### Tasks and exercises
a) Reproduce the passage of the Romans 7 post that starts at "Brad H. Young" and ends at "perspectives have developed.".
b) Answer these questions from the Romans 7 post:
(i) Who promoted the article on his Facebook page?
(ii) At whose conference did Pastor Steve Lawson give a presentation?
(iii) According to Gamaliel the Elder, how many witnesses must testify that her husband has died for a woman to be free to remarry?
c) List every person mentioned by name in the Romans 7 post.

** Start Page excerpt **

Tag Archives: Romans 7

Is Sola Scriptura Enough to Understand Paul?

Apostle-PaulIs the Torah to be considered as a dead husband that nobody liked anyway? This is the way many Christians interpret Romans 7:1-6: “For the woman who has a husband is bound by the law to her husband as long as he lives. But if the husband dies she is released from the law of her husband” (verse 2 of Romans 7:1-6). Paul refers to an ancient halachah (principle of the law) to illustrate his new relationship to the Torah because of his faith in Jesus. But one question is never asked when studying Romans 7:1-6. And it is only when the full impact of Paul’s Jewish heritage is understood in light of his entire teaching concerning the believer’s response to the Torah that this question can be carefully considered. Nonetheless, we must ask: Was Paul speaking about the death of the Torah or was he referring to the death of the flesh? Is the Torah, for Paul, a dead husband?

Brad H. Young
“Is Paul Against the Law?”

Dr. Roy Blizzard promoted this article on his Facebook page, and since I’ve read both Blizzard and Young in the past, I was interested in seeing how their perspectives have developed.

What I read made me think of how I recently brought up the issue of sola scriptura in relation to a presentation given by Pastor Steve Lawson at John MacArthur’s Strange Fire conference last October.

I found myself wondering if sola scriptura as offered by Lawson would match up with how Young is interpreting Paul in Romans 7.

To interpret Paul correctly on this passage, it is first imperative to recognize that the saying, “when a person dies he is free from the law and the commandments” (kivan shemet adam naaseh chofshi men hatorah vehamitzvot), was a well-known concept in halachah, which probably was almost proverbial in ancient Jewish thought (b. Nidah 61b and parallels). When Paul says that he is writing to those who know the law (Romans 7:1), it is clear that he speaks concerning a practice of halachah with which the Jews in the congregation of Rome would be quite familiar. The marriage laws concerning a woman and her husband would also be fairly well known. Of interest to the issue is the fact that Rabban Gamaliel the Elder, who according to Luke was the teacher of Paul in his early days as a student in Jerusalem, addressed questions relating to these laws in the Mishnah. Gamaliel the Elder taught that a woman is free to remarry even if only one witness gives testimony that her husband had died (m.Yeb. 16:7). Scholars have noted that the passage in Romans 7:1-6 might well betray the influence of Paul’s teacher Gamaliel. While the similarity between Paul and Gamaliel on this point of halachah should not be denied, it is also true that such teachings were probably common knowledge to Jewish men and women who lived pious lives according to their devout faith. Paul could have been acquainted with this principle from many sources, including Gamaliel the Elder.

** End Page excerpt **
** Start Data **

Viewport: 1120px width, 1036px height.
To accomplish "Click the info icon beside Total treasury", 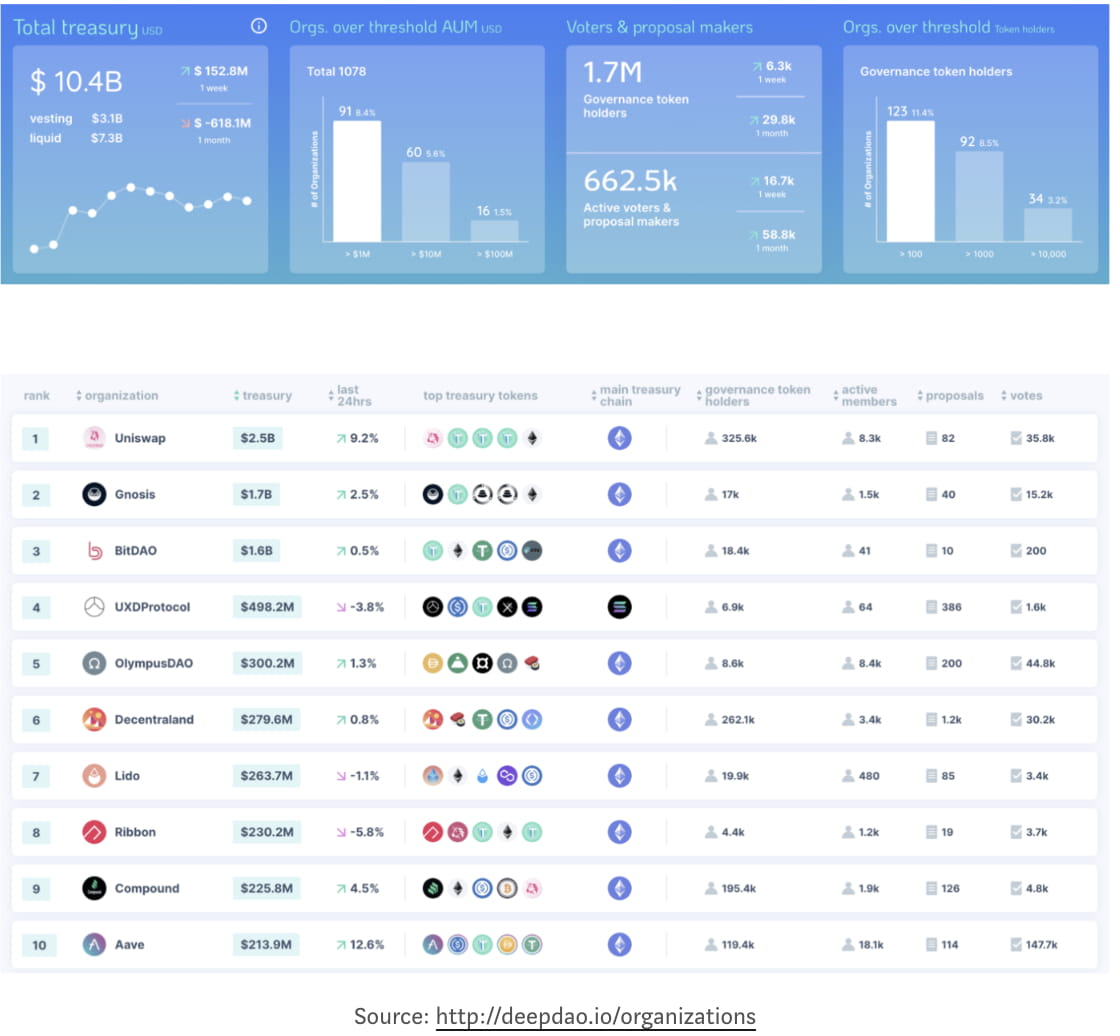I will coord(261,26).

** End Data **

### Complete answers
a)
Brad H. Young
“Is Paul Against the Law?”

Dr. Roy Blizzard promoted this article on his Facebook page, and since I’ve read both Blizzard and Young in the past, I was interested in seeing how their perspectives have developed.

b)
(i) Dr. Roy Blizzard
(ii) John MacArthur's (the Strange Fire conference)
(iii) Only one

c)
Paul
Jesus
Brad H. Young
Roy Blizzard
Steve Lawson
John MacArthur
Luke
Gamaliel the Elder